The Trump administration’s crusade against lowering emissions shows a frustrating lack of imagination.

Editorial, The Washington Post, March 29, 2025

President Donald Trump is coming at climate policy with the ferocity of a wildfire. He has ridiculed regulations on carbon emissions and gutted agencies designed to carry them out. His Environmental Protection Agency administrator, Lee Zeldin, has vowed to eliminate rules wholesale, starting with his agency’s 2009 finding that greenhouse gases pose a public health threat, which undergirds most federal climate actions.

The EPA said in a statement that these moves will “Power the Great American comeback,” casting regulations as a drag on the economy. But this view exposes a basic misunderstanding of the fight against climate change. It is not only about restricting economic activity. Far more important to the effort — and what should excite this administration — is building stuff.

Fighting climate change should involve energizing the economy, including by expanding solar and wind power, which are already the fastest-growing sources of electricity in history and are proliferating in many Republican-led states. The country also needs added transmission lines to make the electrical grid more resilient and to move energy around the country as needed. And it needs advanced nuclear reactors, still in development, which have the potential to spark an energy renaissance. Other technologies, including batteries with expanded storage and more efficient electric vehicles, are important, too.

All such building projects could create jobs and boost gross domestic product growth while sharpening the United States’ competitive edge against its adversaries. Trump should view this not as some left-wing agenda, but as an opportunity.

Unfortunately, Trump — whose campaign was heavily funded by fossil fuel interests — has adopted a posture of “no.” He has halted new leases for wind and solar projects on federal lands or waters, and is seeking to terminate $14 billion in grants already awarded for climate-friendly developments. He paused about $3 billion in funding for the creation of electric vehicle chargers, while Republicans in Congress are considering scrapping tax credits for EV owners.
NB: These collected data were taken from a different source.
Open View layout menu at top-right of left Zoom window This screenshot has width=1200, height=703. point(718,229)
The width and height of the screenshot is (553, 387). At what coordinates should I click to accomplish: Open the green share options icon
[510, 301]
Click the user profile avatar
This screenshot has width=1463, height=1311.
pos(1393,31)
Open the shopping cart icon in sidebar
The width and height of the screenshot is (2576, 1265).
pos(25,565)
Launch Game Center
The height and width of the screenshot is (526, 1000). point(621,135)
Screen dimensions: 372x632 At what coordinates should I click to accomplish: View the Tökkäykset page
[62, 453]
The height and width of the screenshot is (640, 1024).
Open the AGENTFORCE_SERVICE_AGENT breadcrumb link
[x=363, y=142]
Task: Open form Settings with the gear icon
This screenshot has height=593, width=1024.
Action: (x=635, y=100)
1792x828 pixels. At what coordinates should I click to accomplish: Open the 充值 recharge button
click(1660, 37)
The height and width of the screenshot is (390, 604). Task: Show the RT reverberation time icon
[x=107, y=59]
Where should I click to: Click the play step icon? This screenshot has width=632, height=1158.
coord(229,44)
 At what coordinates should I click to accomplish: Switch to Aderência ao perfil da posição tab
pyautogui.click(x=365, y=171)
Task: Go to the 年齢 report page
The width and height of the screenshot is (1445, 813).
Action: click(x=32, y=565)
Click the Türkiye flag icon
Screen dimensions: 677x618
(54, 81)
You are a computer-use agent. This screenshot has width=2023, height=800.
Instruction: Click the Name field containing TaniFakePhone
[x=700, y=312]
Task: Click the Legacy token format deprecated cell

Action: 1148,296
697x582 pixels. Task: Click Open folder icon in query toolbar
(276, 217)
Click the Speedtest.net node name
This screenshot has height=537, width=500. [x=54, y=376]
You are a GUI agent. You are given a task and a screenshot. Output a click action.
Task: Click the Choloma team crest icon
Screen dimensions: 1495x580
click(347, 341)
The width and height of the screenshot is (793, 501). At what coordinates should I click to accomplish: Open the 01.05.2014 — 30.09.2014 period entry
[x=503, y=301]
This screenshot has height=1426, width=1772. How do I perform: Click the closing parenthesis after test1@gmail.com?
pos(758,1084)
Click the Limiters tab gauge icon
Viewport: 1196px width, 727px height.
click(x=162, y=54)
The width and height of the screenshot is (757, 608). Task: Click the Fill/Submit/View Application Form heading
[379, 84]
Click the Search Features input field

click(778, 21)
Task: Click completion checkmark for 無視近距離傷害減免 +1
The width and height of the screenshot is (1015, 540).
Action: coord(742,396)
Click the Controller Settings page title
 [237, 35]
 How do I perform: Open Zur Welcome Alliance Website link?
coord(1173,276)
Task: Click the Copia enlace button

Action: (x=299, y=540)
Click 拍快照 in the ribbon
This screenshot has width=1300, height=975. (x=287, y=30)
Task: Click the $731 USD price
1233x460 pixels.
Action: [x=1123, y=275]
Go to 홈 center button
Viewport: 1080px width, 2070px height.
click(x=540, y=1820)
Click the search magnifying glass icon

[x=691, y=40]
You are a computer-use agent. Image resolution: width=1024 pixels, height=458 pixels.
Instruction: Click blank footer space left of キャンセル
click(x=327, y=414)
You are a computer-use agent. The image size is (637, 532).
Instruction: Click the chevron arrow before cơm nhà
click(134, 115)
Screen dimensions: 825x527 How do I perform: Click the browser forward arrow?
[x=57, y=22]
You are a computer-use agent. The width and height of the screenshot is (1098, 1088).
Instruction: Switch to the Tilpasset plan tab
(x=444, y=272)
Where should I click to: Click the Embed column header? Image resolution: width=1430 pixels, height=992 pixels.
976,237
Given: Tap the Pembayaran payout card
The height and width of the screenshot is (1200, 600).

And his tariffs on imports from Canada and Mexico threaten to drastically limit developers’ access to equipment needed to build transmission lines.

This is a mistake, both politically and on policy grounds. Seventy-eight percent of Americans want more solar energy, a Pew Research Center survey found last year. Seventy-two percent want more wind energy. And two-thirds of Americans, including 46 percent of Republicans, say that limiting their “carbon footprint” is either very or somewhat important to them.

Moreover, demand for electricity is projected to explode in the years ahead, largely due to the dizzying growth of energy-guzzling data centers. The Trump administration no doubt wants to meet this need by expanding the production of fossil fuels, which has been at historic heights for years. But shutting out wind and solar makes no sense, and not only because doing so would worsen carbon emissions; it would also restrict energy supplies that the country needs.

The administration’s crusade to eliminate existing climate regulations is self-defeating as well. Undoing the EPA’s “endangerment finding” on greenhouse gases, which Zeldin describes as “the holy grail of the climate change religion,” would take years and almost certainly lose in court since the science supporting it has strengthened so much over the years. Trump’s efforts to do away with regulations on methane similarly will smash into reality: Many natural gas companies have already invested millions of dollars in reducing emissions of the potent greenhouse gas and are unlikely to change course, especially since the European Union’s regulations on methane remain in place.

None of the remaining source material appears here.